13 grudnia wejdzie w życie nowy rozkład jazdy. O godzinę krócej będziemy jechać z Lublina do Wrocławia, o pół godziny do Katowic, a ostatni pociąg z Warszawy do Lublina wyjedzie o godzinę później.
Czytaj Dziennik Wschodni bez ograniczeń. Sprawdź naszą ofertę
Teraz poranny pociąg z Lublina do Wrocławia (wyjazd o 9.03) pokonuje trasę w 8 godzin i 12 minut. Według nowego rozkładu (wyjazd o 8.14) podróż będzie trwać 7 godzin i 4 minuty. A to jeszcze nie rekord, bo pociągiem o 12.20 dojedziemy w 6 godzin 58 minut. I w jednym, i w drugim przypadku oznacza to też o pół godziny krótszą podróż do Katowic.
Nowością są kursy z Lublina przez Warszawę do Katowic (wyjazd o 9.59, przyjazd o 16.14) i z Lublina przez Warszawę do Wrocławia (wyjazd o 13.46, przyjazd na 21.29). Zaplanowano je z myślą o nowych pociągach Dart przypisanych do konkretnych tras ze względu na warunki unijnej dotacji. Te jadące z Lublina (w planie jest pięć) mają wozić nas do Warszawy lub przez nią. Ale jeszcze na nie poczekamy, bo na tory wyjadą z opóźnieniem i na razie zastąpią je zwykłe składy wagonowe.

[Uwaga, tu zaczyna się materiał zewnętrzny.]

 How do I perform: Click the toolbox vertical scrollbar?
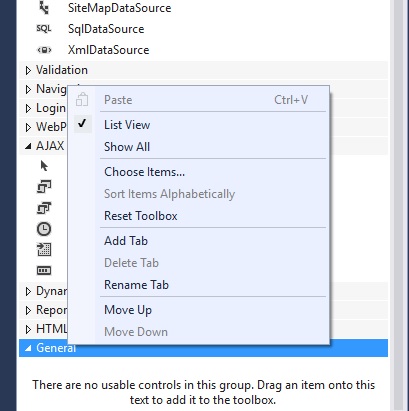point(399,205)
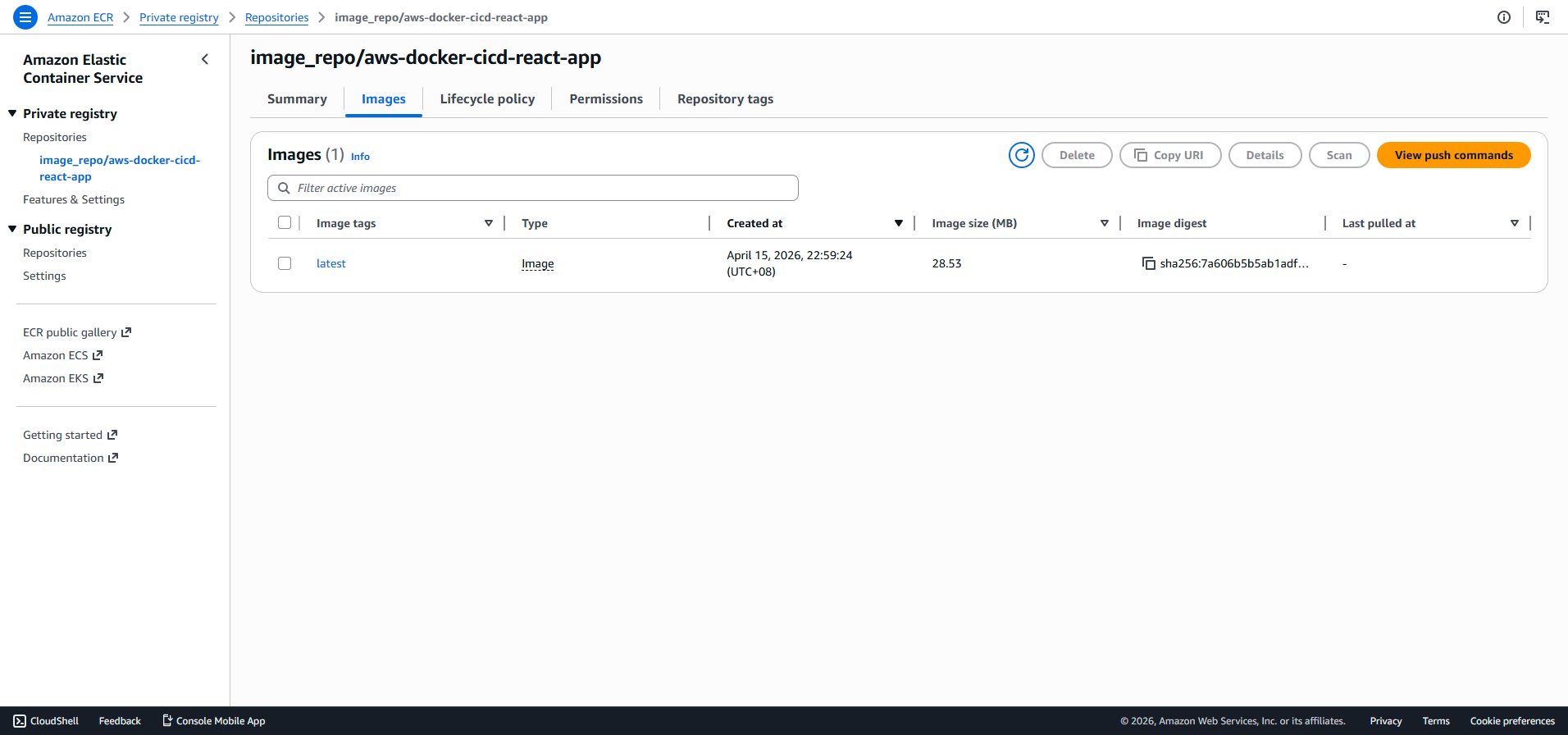
Task: Click the refresh images icon button
Action: (1021, 155)
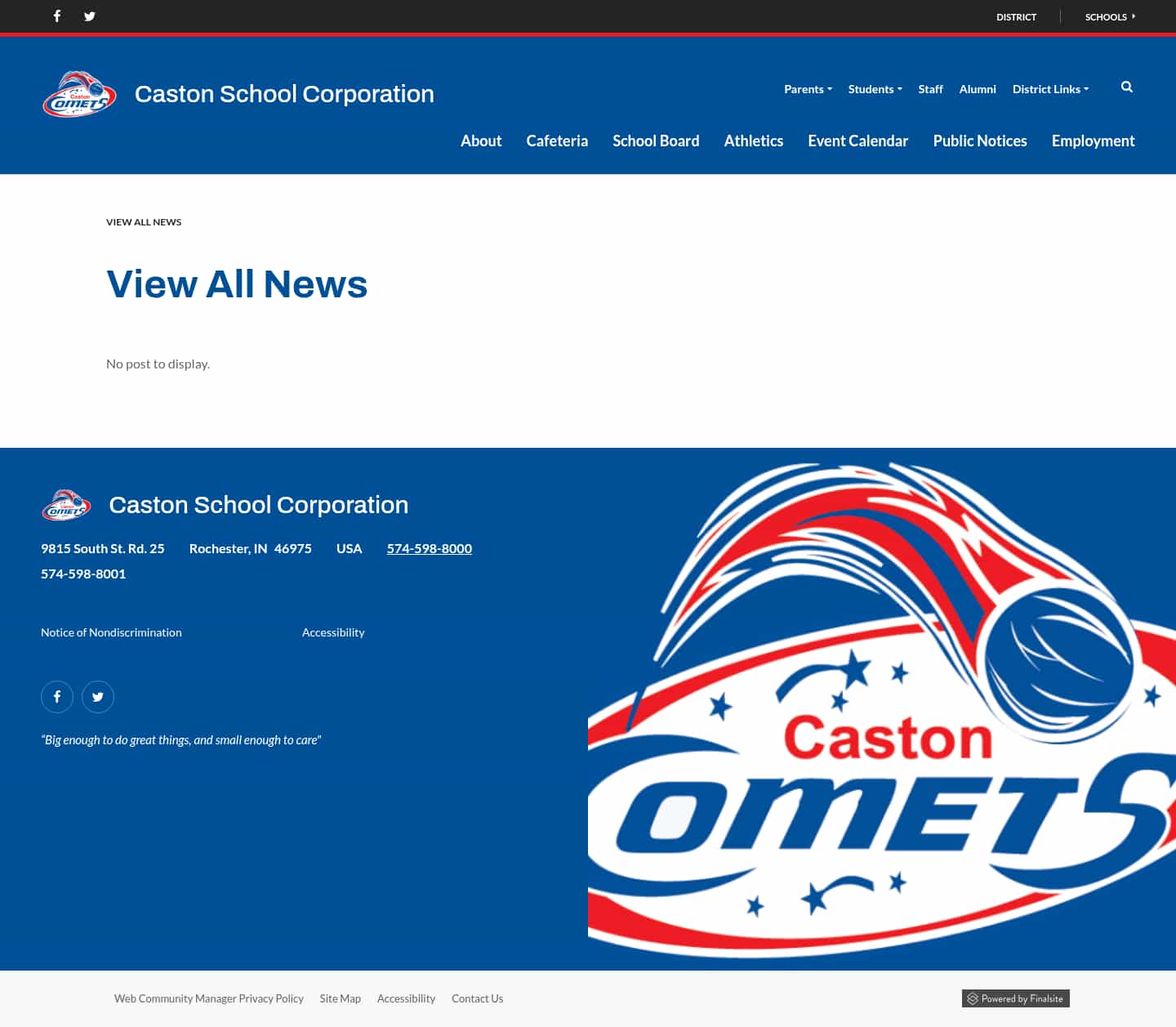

Poranny pociąg z Lublina do Krakowa wyjedzie nieco później (6.39), a u celu będzie na 11.12. Kraków pozwiedzamy nieco dłużej, bo wyjazd ostatniego pociągu przesunięto na godz. 18.08, co oznacza przyjazd do Lublina na 22.17. Nieco później da się wrócić pociągiem z Warszawy, bo ostatni kurs z Centralnej do Lublina będzie nie o 19.52, ale o 20.50.
Zamość może ucieszyć się ze skrócenia o godzinę i kwadrans czasu porannej podróży do Krakowa. Ale pod warunkiem, że ucieszy się też z nowej godziny odjazdu: już nie o 5.19, ale o 10.30. O tej porze zamiast „Kossaka” wyjedzie „Siemiradzki”, który w Krakowie będzie na 16.02, we Wrocławiu na 19.42, a na 22.13 w Poznaniu. Tu skończy bieg. Tym samym Zamość traci bezpośredni pociąg ze Szczecinem.
Na pocieszenie dostanie za to nocny kurs (wyjazd o 18.15) przez Kraków Płaszów (0.42) i Katowice (4.06) do Wrocławia, gdzie przyjedzie na 6.48. Nocna podróż powrotna zakończy się o 9.48.